After a slow start which I am blaming on the mystery call at 4.30 this morning (no doubt someone trying to sell me something that I don't need) I got on the road around 10am to head out into the Nevada desert.

Almost immediately on US50 I was given to fits of teenage giggles when I saw two retail/recreational facilities opposite each other. I mean where else would you find a Super Pawn opposite a Slot World. Ha ha ha ha ha ha.

I proceeded onwards towards Fallon the next major settlement along from Carson City.  Passing various small towns and abandoned trailers I saw a curious sign for a harbour.  Curious thing to find in the midst of a desert but on the way back later I also saw a sign for the US Coastguard!

As I approached Fallon – nr to the junction with US95 I saw a few rather tired looking casinos and wondered how on earth they could survive in such a low population low passing traffic area.  I need not have worried cos at 10.30am the car park was 7/8th full.
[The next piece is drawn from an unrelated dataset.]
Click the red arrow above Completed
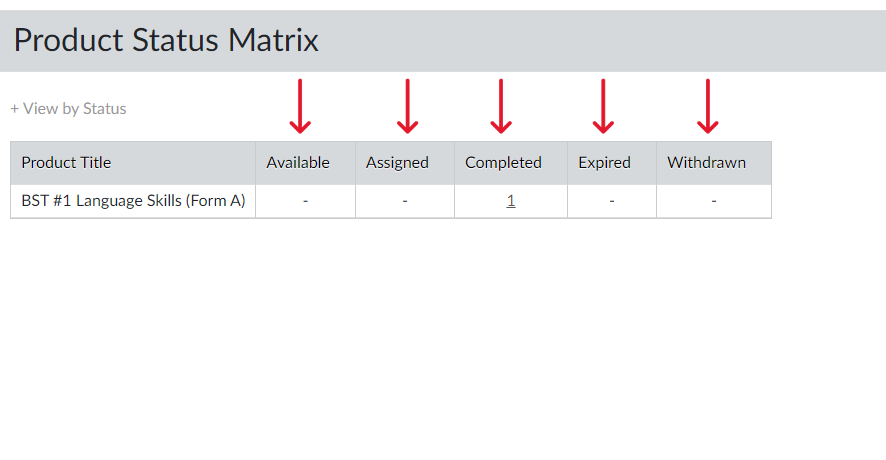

Once passed Fallon – which is 50 miles along US50 from Carson City and I had averaged about 50 mph all the way there – the road both narrowed significantly and the speed limit was increased by degrees to 70mph.  Very sensible when the road is arrow straight and there are no houses for miles.

Grimes Point itself was an interesting diversion for an hour – looking at some 6000 year old petroglyphs and looking at some caves (and being scared witless by a couple of pigeons flying out of one) and also being intrigued by a hobbit sized red door in the side of the hill.

From here it was true desert highways all the way to Berlin.  First US50 and then some Nevada highways with barely a dozen houses in 50+ miles.  Even the 'town’ of Middleton – as I had supposed it would be from the map – was just a motel and a gas pump and a few dwellings.

I did see one thing that surprised me – a whopping great sand dune.  Ok, you are probably thinking that a sand dune in a desert is not a great shock but it was!  The deserts that I have seen in the US are typically rocky and scrub covered not the sandy expanses that are romanticised in films; so a dune was surprise from that context and also by its singularity – it was just one, great big dune nestled up against some hills – all by itself.  Curious!

The last excitement before Berlin was seeing some bombs going off in the desert – at least that is what I assumed them to be given I was near to a B something or other firing range.